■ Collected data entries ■
- - - - - - -

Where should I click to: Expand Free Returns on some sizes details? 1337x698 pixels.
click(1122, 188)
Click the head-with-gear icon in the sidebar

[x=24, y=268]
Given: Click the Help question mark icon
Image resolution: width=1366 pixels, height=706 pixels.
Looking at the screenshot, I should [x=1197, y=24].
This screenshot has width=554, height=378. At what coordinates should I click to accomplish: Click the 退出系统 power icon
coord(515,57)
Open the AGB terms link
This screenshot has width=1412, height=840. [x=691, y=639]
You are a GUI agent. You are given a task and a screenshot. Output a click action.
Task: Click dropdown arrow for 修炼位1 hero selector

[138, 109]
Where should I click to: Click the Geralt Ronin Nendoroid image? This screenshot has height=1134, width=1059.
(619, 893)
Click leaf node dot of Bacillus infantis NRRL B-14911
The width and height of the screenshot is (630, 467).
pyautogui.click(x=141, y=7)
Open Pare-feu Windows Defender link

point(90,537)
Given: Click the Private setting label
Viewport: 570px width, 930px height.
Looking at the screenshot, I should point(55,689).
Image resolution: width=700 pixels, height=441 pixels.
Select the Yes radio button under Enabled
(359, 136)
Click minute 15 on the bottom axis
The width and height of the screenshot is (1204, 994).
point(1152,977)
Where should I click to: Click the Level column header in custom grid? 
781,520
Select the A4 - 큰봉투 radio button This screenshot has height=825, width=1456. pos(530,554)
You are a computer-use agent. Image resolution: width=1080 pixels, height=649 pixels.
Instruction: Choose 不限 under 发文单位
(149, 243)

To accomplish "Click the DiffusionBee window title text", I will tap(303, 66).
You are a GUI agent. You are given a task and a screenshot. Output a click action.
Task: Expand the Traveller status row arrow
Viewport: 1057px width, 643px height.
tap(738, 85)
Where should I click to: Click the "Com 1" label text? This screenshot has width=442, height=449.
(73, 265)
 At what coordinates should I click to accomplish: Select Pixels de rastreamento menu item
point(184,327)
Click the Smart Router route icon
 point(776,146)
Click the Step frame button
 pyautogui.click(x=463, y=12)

- - - - - - -

Lay out the material above as a numbered list, from its first line through the line containing "Looking at the screenshot, I should point(55,689).", leaving out blank lines.

1. Where should I click to: Expand Free Returns on some sizes details? 1337x698 pixels.
2. click(1122, 188)
3. Click the head-with-gear icon in the sidebar
4. [x=24, y=268]
5. Given: Click the Help question mark icon
6. Image resolution: width=1366 pixels, height=706 pixels.
7. Looking at the screenshot, I should [x=1197, y=24].
8. This screenshot has width=554, height=378. At what coordinates should I click to accomplish: Click the 退出系统 power icon
9. coord(515,57)
10. Open the AGB terms link
11. This screenshot has width=1412, height=840. [x=691, y=639]
12. You are a GUI agent. You are given a task and a screenshot. Output a click action.
13. Task: Click dropdown arrow for 修炼位1 hero selector
14. [138, 109]
15. Where should I click to: Click the Geralt Ronin Nendoroid image? This screenshot has height=1134, width=1059.
16. (619, 893)
17. Click leaf node dot of Bacillus infantis NRRL B-14911
18. The width and height of the screenshot is (630, 467).
19. pyautogui.click(x=141, y=7)
20. Open Pare-feu Windows Defender link
21. point(90,537)
22. Given: Click the Private setting label
23. Viewport: 570px width, 930px height.
24. Looking at the screenshot, I should point(55,689).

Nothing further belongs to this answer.